Cuando las temperaturas castigan en Córdoba, cuando las bibliotecas cierran sus puertas por la tarde, el teatro se va de vacaciones y la Filmoteca deja de programar, echando el cierre a su sala de proyecciones (después de haber rebajado considerablemente la calidad del material exhibido y los días de la semana en activo durante el principio del verano), ahora nos queda una alternativa cultural más que atractiva para noches como ésta en que se hace de obligado cumplimiento la búsqueda de un oásis que nos salve de las altas temperaturas de este año seco y demasiado caliente. Me refiero, por supuesto, a esos locales al aire libre, ambientados con la suficiente vegetación como para que la estancia sea de lo más agradable, cuidados con esmero y donde uno puede encontrarse con el mejor cine de la temporada, estrenos de inminente actualidad y alguna que otra sorpresa para los más exigentes. Los cines de verano, un lujo para nuestra tierra, donde decir cultura en el estío es lo mismo que aludir a un páramo, un desierto. Gracias a estos locales de exhibición cinematográfica al aire libre, dispersos por puntos estratégicos del casco histórico, el espectador puede volver a sentir, o descubrir, esa agradable sensación única que supone asistir a una velada a la luz de la luna, mientras degusta un menú cinematográfico diseñado con inteligencia y esmero.

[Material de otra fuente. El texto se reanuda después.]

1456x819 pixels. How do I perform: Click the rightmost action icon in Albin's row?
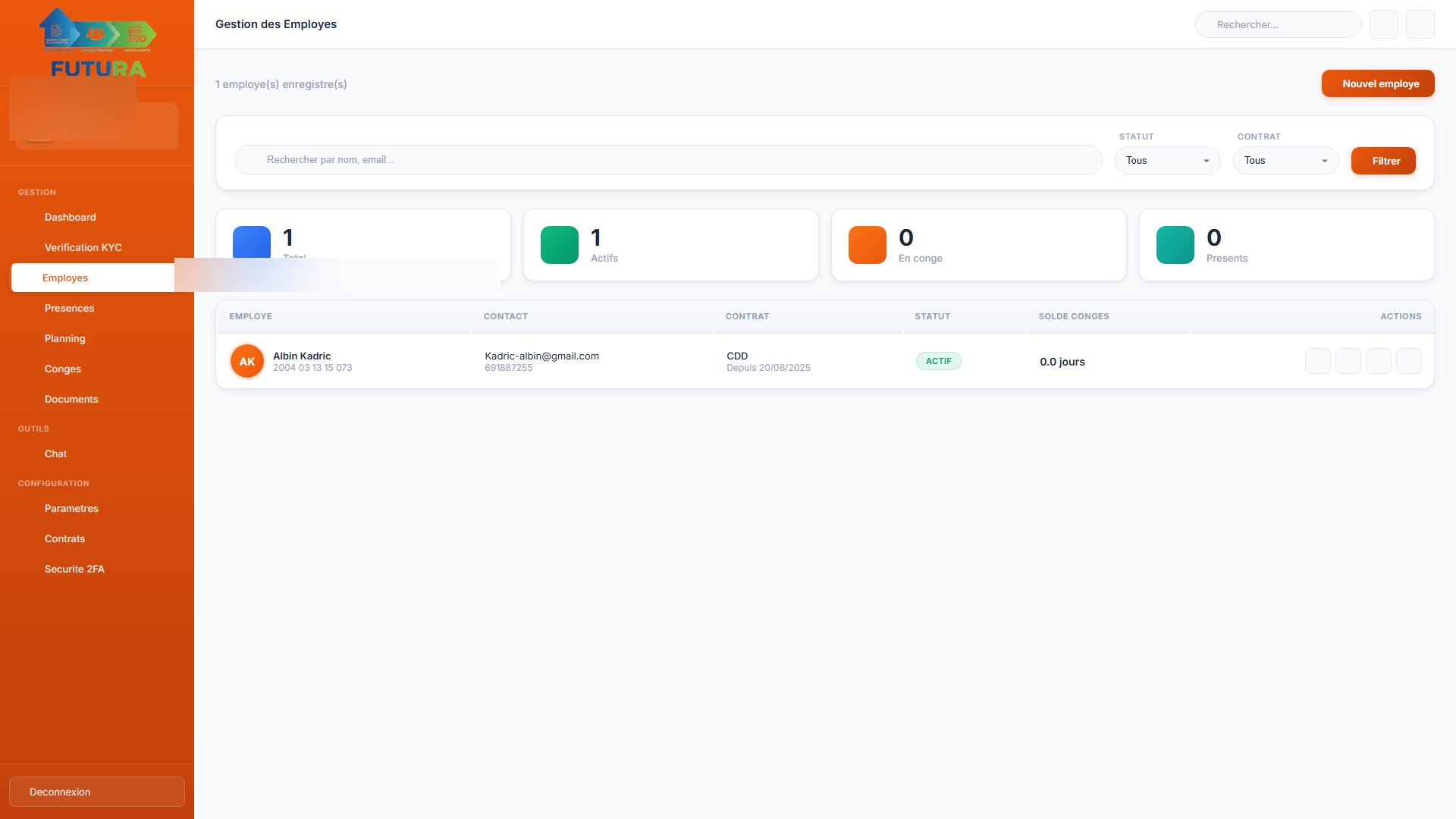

Todo esto lo he recordado mientras leía en El País un reportaje sobre un grupo de jóvenes que, con la ayuda de grandes cineastas, han conseguido salvar un cine en el barrio romano del Trastévere. Y ha sido cuando he caído en la cuenta de que aquí una sola persona, un héroe local o un tipo genial -como ustedes prefieran-, ha sido capaz de salvar cuatro cines, sin ayuda de nadie. Me refiero a Martín Cañuelo, alguien que ha arriesgado demasiado por esta aventura empresarial que tiene mucho de romanticismo, él solo, aunque los gestione con un gran equipo.